Arcana Processing

Submodules

arcana.processing.data_processing module

This module is for data preparation for the model. It includes the following functions: 1. get_data_for_model: get the data for the model 2. data_splits: split the data into train, validation and test data 3. standardize_data: standardize the data based on the train data 4. tensorized_and_pad: convert the data to tensor and pad them 5. pad_the_splits: pad the train, validation and test data 6. prepare_data_for_model: main functions for data preparation

class arcana.processing.data_processing.DataPreparation(general_config, data_config, procedure_config)

Bases: object

Data preparation class

data_splits(data, ratio)

Split the data into train, validation and test data

get_data_for_model()

Get the data for the model

get_max_available_scaled_cycle()

Get the maximum available scaled cycle

pad_the_splits(train, val, test)

Pad the train, validation and test data

Parameters:
  • train (pandas dataframe) – train data

  • val (pandas dataframe) – validation data

  • test (pandas dataframe) – test data

Returns:
  • padded_train (list) – list of padded train data

  • padded_val (list) – list of padded validation data

  • padded_test (list) – list of padded test data

prepare_data_for_model()

Main functions for data preparation

prepare_test_data_for_pretrained_model()

Prepare the test data for the pretrained model. This is used for the finetuning

standardize_data()

Standardize the data based on the train data

tensorized_and_pad(data, padded_data, data_lengths)

Convert the data to tensor and pad them

Parameters:
  • data (pandas dataframe) – data to be converted to tensor

  • padded_data (list) – list of padded data

  • data_lengths (list) – list of data lengths

Returns:
  • padded_data (list) – list of padded data

  • data_lengths (list) – list of data lengths

Module contents
┄┄┄┄┄┄
» **Job a**
According to the module documentation, what data is the standardize_data function based on?
The module documentation and the listing have no connection to each other.

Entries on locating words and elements
┄┄┄┄┄┄
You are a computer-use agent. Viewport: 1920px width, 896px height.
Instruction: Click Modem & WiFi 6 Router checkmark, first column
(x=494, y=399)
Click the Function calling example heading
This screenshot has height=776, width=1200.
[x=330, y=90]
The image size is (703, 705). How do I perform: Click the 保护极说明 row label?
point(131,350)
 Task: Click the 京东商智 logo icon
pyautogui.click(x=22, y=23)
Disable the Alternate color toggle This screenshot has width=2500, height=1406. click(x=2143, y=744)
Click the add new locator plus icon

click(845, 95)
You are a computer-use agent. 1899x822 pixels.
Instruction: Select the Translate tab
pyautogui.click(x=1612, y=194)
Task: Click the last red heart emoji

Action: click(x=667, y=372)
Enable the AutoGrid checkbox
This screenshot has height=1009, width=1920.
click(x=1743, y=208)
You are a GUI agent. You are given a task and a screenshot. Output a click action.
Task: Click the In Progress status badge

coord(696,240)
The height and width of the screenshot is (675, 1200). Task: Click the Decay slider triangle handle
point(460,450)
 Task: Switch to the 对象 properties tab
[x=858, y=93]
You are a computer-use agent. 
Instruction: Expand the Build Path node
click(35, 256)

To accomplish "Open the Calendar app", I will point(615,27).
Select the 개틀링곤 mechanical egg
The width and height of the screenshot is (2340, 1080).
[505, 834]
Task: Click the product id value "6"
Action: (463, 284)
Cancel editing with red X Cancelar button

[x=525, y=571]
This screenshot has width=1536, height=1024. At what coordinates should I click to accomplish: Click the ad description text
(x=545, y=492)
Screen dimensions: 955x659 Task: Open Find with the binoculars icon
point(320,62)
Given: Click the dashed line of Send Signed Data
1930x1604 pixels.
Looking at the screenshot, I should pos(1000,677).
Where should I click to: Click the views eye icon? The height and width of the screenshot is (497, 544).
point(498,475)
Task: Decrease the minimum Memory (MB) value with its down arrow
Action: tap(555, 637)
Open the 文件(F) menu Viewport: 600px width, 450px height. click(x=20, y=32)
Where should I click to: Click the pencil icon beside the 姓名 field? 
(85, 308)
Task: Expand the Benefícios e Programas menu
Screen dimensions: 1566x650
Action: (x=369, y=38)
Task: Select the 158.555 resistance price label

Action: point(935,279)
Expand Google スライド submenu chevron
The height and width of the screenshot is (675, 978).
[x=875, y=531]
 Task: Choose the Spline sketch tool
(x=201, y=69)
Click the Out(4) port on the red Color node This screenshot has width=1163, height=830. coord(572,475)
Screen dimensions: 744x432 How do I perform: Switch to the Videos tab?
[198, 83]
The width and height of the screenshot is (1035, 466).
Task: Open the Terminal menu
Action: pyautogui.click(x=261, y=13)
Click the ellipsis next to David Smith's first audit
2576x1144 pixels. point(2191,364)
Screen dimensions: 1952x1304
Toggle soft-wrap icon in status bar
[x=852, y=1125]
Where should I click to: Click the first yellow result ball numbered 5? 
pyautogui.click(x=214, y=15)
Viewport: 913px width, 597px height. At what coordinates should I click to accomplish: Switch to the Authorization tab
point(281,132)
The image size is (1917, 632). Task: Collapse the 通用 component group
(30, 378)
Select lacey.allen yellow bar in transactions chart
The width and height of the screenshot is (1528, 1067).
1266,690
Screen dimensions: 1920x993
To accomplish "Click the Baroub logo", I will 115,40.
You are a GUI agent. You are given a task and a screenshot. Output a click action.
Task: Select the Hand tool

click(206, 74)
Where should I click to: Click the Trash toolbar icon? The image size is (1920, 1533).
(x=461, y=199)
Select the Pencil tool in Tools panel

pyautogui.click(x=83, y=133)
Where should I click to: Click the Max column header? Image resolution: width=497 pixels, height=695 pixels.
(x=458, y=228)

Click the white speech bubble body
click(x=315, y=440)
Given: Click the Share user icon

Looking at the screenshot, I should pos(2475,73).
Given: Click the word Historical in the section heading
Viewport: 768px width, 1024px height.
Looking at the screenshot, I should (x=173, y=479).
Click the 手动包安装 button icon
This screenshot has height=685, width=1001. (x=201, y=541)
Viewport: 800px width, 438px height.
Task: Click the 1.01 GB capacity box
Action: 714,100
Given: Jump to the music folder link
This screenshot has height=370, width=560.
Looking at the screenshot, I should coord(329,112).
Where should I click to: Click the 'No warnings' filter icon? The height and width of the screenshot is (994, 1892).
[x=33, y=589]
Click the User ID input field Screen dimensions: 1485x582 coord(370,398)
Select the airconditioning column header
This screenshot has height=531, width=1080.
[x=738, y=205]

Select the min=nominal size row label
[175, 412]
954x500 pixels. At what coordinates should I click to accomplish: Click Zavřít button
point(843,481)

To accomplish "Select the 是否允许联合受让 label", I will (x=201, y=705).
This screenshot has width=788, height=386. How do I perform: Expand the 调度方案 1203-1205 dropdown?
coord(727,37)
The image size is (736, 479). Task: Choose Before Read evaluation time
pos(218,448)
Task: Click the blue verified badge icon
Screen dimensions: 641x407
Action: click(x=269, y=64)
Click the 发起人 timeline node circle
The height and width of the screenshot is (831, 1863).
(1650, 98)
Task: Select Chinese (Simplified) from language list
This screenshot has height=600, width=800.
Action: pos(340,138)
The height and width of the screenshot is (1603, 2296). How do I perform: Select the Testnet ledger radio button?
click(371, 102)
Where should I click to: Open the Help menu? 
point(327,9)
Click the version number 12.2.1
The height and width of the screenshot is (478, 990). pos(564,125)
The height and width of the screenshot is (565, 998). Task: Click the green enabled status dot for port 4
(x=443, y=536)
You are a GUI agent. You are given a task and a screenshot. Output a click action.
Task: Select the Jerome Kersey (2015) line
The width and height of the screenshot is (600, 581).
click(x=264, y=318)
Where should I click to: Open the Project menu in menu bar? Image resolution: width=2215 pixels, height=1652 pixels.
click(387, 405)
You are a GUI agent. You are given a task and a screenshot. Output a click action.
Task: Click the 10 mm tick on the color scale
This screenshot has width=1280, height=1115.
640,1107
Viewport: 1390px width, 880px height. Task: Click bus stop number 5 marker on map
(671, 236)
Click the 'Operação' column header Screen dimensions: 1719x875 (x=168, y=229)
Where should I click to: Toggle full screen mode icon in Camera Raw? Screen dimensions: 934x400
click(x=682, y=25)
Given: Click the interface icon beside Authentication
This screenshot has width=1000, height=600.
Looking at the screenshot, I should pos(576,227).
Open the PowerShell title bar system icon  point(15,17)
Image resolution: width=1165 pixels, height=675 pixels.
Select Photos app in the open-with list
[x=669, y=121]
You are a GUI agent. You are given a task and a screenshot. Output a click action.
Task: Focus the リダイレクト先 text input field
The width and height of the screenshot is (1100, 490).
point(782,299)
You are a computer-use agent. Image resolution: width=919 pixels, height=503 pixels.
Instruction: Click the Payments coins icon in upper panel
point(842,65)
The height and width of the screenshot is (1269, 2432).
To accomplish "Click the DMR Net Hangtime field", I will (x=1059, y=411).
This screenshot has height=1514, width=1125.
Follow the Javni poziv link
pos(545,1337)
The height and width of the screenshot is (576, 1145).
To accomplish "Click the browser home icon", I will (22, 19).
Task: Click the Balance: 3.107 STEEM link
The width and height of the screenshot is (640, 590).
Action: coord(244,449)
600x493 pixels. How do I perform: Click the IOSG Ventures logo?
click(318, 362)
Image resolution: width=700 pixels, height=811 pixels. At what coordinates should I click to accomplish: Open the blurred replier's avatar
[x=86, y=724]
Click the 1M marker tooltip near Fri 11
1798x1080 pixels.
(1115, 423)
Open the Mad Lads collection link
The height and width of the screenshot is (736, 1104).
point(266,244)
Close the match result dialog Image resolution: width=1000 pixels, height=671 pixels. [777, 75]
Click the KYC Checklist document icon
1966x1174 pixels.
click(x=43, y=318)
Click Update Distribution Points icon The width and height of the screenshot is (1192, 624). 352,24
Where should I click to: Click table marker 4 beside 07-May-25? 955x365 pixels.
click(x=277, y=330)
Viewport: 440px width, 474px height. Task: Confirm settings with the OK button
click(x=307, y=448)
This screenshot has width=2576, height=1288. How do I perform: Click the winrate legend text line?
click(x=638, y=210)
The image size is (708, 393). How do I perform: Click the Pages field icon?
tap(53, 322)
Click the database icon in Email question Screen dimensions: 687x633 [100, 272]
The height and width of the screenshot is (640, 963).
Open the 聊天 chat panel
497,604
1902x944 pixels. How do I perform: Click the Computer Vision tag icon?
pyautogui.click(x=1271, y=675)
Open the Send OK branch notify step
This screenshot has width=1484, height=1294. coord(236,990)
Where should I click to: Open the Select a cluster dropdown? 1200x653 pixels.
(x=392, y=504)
┄┄┄┄┄┄
» **Job b**
Print the lines of the listing from the line with "Task: Switch to the 对象 properties tab" up to and including the line with "Click the Out(4)".

» **Written solution a**
The train data.

» **Written solution b**
 Task: Switch to the 对象 properties tab
[x=858, y=93]
You are a computer-use agent. 
Instruction: Expand the Build Path node
click(35, 256)

To accomplish "Open the Calendar app", I will point(615,27).
Select the 개틀링곤 mechanical egg
The width and height of the screenshot is (2340, 1080).
[505, 834]
Task: Click the product id value "6"
Action: (463, 284)
Cancel editing with red X Cancelar button

[x=525, y=571]
This screenshot has width=1536, height=1024. At what coordinates should I click to accomplish: Click the ad description text
(x=545, y=492)
Screen dimensions: 955x659 Task: Open Find with the binoculars icon
point(320,62)
Given: Click the dashed line of Send Signed Data
1930x1604 pixels.
Looking at the screenshot, I should pos(1000,677).
Where should I click to: Click the views eye icon? The height and width of the screenshot is (497, 544).
point(498,475)
Task: Decrease the minimum Memory (MB) value with its down arrow
Action: tap(555, 637)
Open the 文件(F) menu Viewport: 600px width, 450px height. click(x=20, y=32)
Where should I click to: Click the pencil icon beside the 姓名 field? 
(85, 308)
Task: Expand the Benefícios e Programas menu
Screen dimensions: 1566x650
Action: (x=369, y=38)
Task: Select the 158.555 resistance price label

Action: point(935,279)
Expand Google スライド submenu chevron
The height and width of the screenshot is (675, 978).
[x=875, y=531]
 Task: Choose the Spline sketch tool
(x=201, y=69)
Click the Out(4) port on the red Color node This screenshot has width=1163, height=830. coord(572,475)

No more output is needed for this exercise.